De Poul Anderson. Éditions le passager clandestin, 2014. Nouvelle S-F. Très bonne lecture. [66 p.]
Titre original : The Helping Hand, 1950.
maintendueRésumé : « En 1950 Poul Anderson imagine l’anéantissement de la diversité culturelle par un impérialisme galactique.« 
J’avais déjà découvert Poul Anderson avec sa saga de Hrolf Kraki, que je me souviens d’avoir bien aimé mais trouvé étrange au sens premier du terme (éloigné, étranger), mais dont aucun détail ne me revient à l’instant. Ceci est donc ma première incursion dans l’univers S-F de l’auteur, et j’ai beaucoup aimé : tant le style très fluide mais choisi, presque chantant, que le fil conducteur de la nouvelle et son développement.

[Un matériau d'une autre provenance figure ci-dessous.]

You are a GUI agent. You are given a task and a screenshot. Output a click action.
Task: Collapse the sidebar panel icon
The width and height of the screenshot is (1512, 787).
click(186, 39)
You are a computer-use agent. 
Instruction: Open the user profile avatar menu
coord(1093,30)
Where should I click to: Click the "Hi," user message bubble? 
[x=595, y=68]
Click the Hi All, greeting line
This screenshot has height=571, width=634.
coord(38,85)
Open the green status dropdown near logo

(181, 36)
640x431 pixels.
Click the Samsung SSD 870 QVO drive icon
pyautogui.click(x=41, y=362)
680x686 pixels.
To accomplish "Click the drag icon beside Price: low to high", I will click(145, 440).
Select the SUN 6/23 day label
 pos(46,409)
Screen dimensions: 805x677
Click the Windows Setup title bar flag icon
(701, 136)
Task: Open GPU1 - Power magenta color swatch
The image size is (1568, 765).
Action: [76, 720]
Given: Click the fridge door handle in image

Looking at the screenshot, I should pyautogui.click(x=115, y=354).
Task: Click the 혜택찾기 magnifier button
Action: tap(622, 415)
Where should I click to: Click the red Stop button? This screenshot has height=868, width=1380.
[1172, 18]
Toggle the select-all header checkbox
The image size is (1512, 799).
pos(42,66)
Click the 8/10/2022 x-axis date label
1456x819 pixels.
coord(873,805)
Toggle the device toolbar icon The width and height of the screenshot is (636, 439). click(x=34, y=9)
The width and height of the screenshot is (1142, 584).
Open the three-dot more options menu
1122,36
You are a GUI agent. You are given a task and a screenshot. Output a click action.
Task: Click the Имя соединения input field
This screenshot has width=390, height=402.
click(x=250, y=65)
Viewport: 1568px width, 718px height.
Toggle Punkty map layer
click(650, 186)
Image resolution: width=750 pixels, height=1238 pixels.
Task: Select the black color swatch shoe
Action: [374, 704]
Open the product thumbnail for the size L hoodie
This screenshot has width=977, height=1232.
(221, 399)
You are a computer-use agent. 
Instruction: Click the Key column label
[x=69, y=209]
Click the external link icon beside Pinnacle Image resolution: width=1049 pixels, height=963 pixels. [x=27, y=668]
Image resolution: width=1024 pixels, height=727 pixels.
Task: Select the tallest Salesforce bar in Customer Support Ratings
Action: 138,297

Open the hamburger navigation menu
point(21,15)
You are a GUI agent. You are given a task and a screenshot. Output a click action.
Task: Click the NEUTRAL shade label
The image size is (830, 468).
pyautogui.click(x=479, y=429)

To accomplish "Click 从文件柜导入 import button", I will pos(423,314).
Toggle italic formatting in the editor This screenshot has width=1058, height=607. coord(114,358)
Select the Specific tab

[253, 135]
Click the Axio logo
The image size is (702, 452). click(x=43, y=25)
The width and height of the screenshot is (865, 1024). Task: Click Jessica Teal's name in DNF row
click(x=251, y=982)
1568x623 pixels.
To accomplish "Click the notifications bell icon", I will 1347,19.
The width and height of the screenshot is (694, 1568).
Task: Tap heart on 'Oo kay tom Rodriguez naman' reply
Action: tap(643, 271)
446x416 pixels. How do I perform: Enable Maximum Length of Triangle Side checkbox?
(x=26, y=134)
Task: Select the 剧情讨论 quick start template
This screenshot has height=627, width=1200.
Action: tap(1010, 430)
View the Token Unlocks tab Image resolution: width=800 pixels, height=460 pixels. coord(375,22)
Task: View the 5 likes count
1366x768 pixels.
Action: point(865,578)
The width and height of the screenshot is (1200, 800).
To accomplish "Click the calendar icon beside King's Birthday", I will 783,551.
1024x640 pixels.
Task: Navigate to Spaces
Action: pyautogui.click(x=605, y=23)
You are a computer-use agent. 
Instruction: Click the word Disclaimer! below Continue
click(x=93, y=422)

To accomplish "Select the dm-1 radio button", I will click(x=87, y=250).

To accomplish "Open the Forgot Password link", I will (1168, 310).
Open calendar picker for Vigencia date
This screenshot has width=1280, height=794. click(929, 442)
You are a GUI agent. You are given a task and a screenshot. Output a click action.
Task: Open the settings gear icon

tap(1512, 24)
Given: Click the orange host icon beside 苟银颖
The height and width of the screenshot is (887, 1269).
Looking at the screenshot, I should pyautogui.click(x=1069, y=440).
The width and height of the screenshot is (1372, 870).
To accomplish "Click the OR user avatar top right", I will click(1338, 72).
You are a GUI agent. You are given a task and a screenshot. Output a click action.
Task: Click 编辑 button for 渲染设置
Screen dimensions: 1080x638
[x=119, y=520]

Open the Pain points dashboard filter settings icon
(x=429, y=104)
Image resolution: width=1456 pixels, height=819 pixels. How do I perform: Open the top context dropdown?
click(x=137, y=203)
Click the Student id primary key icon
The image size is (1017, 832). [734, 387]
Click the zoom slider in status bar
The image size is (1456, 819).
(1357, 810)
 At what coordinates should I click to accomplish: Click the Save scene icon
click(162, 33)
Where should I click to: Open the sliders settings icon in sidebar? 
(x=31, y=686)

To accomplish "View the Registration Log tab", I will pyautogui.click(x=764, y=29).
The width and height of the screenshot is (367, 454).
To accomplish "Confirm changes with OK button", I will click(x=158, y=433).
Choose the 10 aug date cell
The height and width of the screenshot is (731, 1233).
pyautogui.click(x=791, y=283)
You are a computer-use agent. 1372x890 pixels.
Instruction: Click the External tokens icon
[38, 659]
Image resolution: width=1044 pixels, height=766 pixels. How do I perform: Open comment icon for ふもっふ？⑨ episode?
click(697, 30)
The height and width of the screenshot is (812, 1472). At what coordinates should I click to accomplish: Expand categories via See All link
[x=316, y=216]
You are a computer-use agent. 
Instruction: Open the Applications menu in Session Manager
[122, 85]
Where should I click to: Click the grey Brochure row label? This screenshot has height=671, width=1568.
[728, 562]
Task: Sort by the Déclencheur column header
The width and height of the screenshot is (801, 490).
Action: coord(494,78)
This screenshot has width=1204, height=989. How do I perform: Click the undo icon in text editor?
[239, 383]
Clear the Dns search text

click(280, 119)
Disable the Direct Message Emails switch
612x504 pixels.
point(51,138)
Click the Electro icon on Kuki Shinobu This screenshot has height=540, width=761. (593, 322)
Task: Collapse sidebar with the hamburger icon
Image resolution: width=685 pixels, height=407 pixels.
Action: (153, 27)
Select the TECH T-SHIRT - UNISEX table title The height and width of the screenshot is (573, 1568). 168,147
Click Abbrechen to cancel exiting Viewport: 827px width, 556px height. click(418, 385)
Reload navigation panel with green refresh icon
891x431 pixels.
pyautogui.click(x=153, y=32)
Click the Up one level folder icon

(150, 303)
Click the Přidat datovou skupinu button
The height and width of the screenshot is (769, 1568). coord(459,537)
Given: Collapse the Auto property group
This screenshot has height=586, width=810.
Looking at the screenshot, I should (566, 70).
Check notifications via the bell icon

60 pages c’est court, juste assez long pour introduire une poignée de personnages issus de trois planètes ou peut-être plutôt univers différents : Sol, successeur de notre Terre, qui a atteint une apogée impériale, Cundaloa dont les habitants m’ont assez fait penser aux Elfes de Tolkien, et Skontar qui abrite des êtres d’aspect et de comportement plutôt rude en comparaison des deux autres. Le point de vue commence par se focaliser sur Sol, puis se déplace sur les deux autres, au fur et à mesure que l' »action » se déroule, sous forme d’une recherche d’alliance et d’accords commercio-financiers. Bien entendu les deux peuples extérieurs à Sol sont mis en opposition, et comme j’étais plutôt concentrée sur l’histoire je n’ai pas vu venir la chute avant une bonne moitié de l’histoire, bien qu’elle soit je pense prévisible ! Le récit alterne entre descriptions / explications, dialogues, et narration. Cela se lit donc extrêmement bien, sans temps mort.
Le livre contient en fin de volume une biographie de Poul Anderson et un rappel du contexte historique les quelques années précédant l’année d’écriture de la nouvelle, ce que j’ai trouvé très intéressant, voire primordial.